Exercise description: Print every line of the records below exactly as it reads.

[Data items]
= Beginning of Section =

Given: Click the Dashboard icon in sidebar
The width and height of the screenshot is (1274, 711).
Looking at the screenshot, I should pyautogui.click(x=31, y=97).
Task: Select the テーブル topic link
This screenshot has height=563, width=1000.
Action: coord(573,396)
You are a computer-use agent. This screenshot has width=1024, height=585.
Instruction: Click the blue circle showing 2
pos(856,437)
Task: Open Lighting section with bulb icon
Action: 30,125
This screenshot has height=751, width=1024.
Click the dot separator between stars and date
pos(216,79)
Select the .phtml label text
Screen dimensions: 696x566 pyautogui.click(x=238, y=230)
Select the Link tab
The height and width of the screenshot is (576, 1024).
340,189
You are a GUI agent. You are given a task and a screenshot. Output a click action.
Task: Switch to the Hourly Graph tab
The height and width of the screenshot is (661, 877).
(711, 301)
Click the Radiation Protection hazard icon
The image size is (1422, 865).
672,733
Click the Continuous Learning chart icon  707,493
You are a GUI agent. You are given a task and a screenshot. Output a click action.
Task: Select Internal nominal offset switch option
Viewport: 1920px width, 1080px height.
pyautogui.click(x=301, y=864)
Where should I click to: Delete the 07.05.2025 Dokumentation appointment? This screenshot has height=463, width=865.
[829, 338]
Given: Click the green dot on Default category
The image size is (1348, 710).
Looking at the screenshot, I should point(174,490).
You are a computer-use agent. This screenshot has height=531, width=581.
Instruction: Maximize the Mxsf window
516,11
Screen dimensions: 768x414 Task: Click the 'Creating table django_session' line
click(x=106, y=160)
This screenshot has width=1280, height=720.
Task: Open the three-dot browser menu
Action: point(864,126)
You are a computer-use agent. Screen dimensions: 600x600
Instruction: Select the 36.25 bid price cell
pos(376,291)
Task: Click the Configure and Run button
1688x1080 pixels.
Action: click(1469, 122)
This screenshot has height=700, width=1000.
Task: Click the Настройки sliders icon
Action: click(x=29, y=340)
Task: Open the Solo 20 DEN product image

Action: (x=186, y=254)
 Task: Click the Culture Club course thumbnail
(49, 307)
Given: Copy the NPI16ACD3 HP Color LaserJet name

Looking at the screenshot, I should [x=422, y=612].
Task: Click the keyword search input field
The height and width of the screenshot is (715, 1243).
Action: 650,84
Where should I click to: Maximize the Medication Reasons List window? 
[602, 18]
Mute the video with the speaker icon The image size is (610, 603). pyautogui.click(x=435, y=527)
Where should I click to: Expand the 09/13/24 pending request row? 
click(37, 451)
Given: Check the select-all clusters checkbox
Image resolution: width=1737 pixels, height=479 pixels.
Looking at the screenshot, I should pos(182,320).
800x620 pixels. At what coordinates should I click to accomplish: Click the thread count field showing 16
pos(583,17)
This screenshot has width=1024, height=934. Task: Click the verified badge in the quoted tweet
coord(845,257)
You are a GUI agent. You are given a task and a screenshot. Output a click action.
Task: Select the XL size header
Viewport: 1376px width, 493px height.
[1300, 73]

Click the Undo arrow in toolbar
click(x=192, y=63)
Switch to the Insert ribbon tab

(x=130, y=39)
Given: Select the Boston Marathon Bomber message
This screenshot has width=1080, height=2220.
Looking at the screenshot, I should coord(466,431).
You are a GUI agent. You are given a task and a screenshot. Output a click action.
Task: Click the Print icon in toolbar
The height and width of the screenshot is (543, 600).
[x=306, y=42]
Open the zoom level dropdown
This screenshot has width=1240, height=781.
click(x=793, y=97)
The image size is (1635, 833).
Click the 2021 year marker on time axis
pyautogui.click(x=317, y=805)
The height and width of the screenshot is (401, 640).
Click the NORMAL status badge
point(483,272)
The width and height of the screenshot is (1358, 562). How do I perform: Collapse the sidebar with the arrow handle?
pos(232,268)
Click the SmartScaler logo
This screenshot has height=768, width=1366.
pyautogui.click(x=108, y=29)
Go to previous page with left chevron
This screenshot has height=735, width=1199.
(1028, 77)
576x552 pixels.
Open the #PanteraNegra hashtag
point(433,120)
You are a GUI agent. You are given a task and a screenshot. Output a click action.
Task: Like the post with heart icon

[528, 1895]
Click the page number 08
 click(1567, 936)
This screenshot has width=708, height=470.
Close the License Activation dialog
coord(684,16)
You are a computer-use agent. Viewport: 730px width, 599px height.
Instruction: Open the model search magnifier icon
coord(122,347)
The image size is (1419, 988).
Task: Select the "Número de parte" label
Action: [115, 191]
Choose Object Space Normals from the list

= End of Section =

Exercise response:
Given: Click the Dashboard icon in sidebar
The width and height of the screenshot is (1274, 711).
Looking at the screenshot, I should pyautogui.click(x=31, y=97).
Task: Select the テーブル topic link
This screenshot has height=563, width=1000.
Action: coord(573,396)
You are a computer-use agent. This screenshot has width=1024, height=585.
Instruction: Click the blue circle showing 2
pos(856,437)
Task: Open Lighting section with bulb icon
Action: 30,125
This screenshot has height=751, width=1024.
Click the dot separator between stars and date
pos(216,79)
Select the .phtml label text
Screen dimensions: 696x566 pyautogui.click(x=238, y=230)
Select the Link tab
The height and width of the screenshot is (576, 1024).
340,189
You are a GUI agent. You are given a task and a screenshot. Output a click action.
Task: Switch to the Hourly Graph tab
The height and width of the screenshot is (661, 877).
(711, 301)
Click the Radiation Protection hazard icon
The image size is (1422, 865).
672,733
Click the Continuous Learning chart icon  707,493
You are a GUI agent. You are given a task and a screenshot. Output a click action.
Task: Select Internal nominal offset switch option
Viewport: 1920px width, 1080px height.
pyautogui.click(x=301, y=864)
Where should I click to: Delete the 07.05.2025 Dokumentation appointment? This screenshot has height=463, width=865.
[829, 338]
Given: Click the green dot on Default category
The image size is (1348, 710).
Looking at the screenshot, I should point(174,490).
You are a computer-use agent. This screenshot has height=531, width=581.
Instruction: Maximize the Mxsf window
516,11
Screen dimensions: 768x414 Task: Click the 'Creating table django_session' line
click(x=106, y=160)
This screenshot has width=1280, height=720.
Task: Open the three-dot browser menu
Action: point(864,126)
You are a computer-use agent. Screen dimensions: 600x600
Instruction: Select the 36.25 bid price cell
pos(376,291)
Task: Click the Configure and Run button
1688x1080 pixels.
Action: click(1469, 122)
This screenshot has height=700, width=1000.
Task: Click the Настройки sliders icon
Action: click(x=29, y=340)
Task: Open the Solo 20 DEN product image

Action: (x=186, y=254)
 Task: Click the Culture Club course thumbnail
(49, 307)
Given: Copy the NPI16ACD3 HP Color LaserJet name

Looking at the screenshot, I should [x=422, y=612].
Task: Click the keyword search input field
The height and width of the screenshot is (715, 1243).
Action: 650,84
Where should I click to: Maximize the Medication Reasons List window? 
[602, 18]
Mute the video with the speaker icon The image size is (610, 603). pyautogui.click(x=435, y=527)
Where should I click to: Expand the 09/13/24 pending request row? 
click(37, 451)
Given: Check the select-all clusters checkbox
Image resolution: width=1737 pixels, height=479 pixels.
Looking at the screenshot, I should pos(182,320).
800x620 pixels. At what coordinates should I click to accomplish: Click the thread count field showing 16
pos(583,17)
This screenshot has width=1024, height=934. Task: Click the verified badge in the quoted tweet
coord(845,257)
You are a GUI agent. You are given a task and a screenshot. Output a click action.
Task: Select the XL size header
Viewport: 1376px width, 493px height.
[1300, 73]

Click the Undo arrow in toolbar
click(x=192, y=63)
Switch to the Insert ribbon tab

(x=130, y=39)
Given: Select the Boston Marathon Bomber message
This screenshot has width=1080, height=2220.
Looking at the screenshot, I should coord(466,431).
You are a GUI agent. You are given a task and a screenshot. Output a click action.
Task: Click the Print icon in toolbar
The height and width of the screenshot is (543, 600).
[x=306, y=42]
Open the zoom level dropdown
This screenshot has width=1240, height=781.
click(x=793, y=97)
The image size is (1635, 833).
Click the 2021 year marker on time axis
pyautogui.click(x=317, y=805)
The height and width of the screenshot is (401, 640).
Click the NORMAL status badge
point(483,272)
The width and height of the screenshot is (1358, 562). How do I perform: Collapse the sidebar with the arrow handle?
pos(232,268)
Click the SmartScaler logo
This screenshot has height=768, width=1366.
pyautogui.click(x=108, y=29)
Go to previous page with left chevron
This screenshot has height=735, width=1199.
(1028, 77)
576x552 pixels.
Open the #PanteraNegra hashtag
point(433,120)
You are a GUI agent. You are given a task and a screenshot. Output a click action.
Task: Like the post with heart icon

[528, 1895]
Click the page number 08
 click(1567, 936)
This screenshot has width=708, height=470.
Close the License Activation dialog
coord(684,16)
You are a computer-use agent. Viewport: 730px width, 599px height.
Instruction: Open the model search magnifier icon
coord(122,347)
The image size is (1419, 988).
Task: Select the "Número de parte" label
Action: [115, 191]
Choose Object Space Normals from the list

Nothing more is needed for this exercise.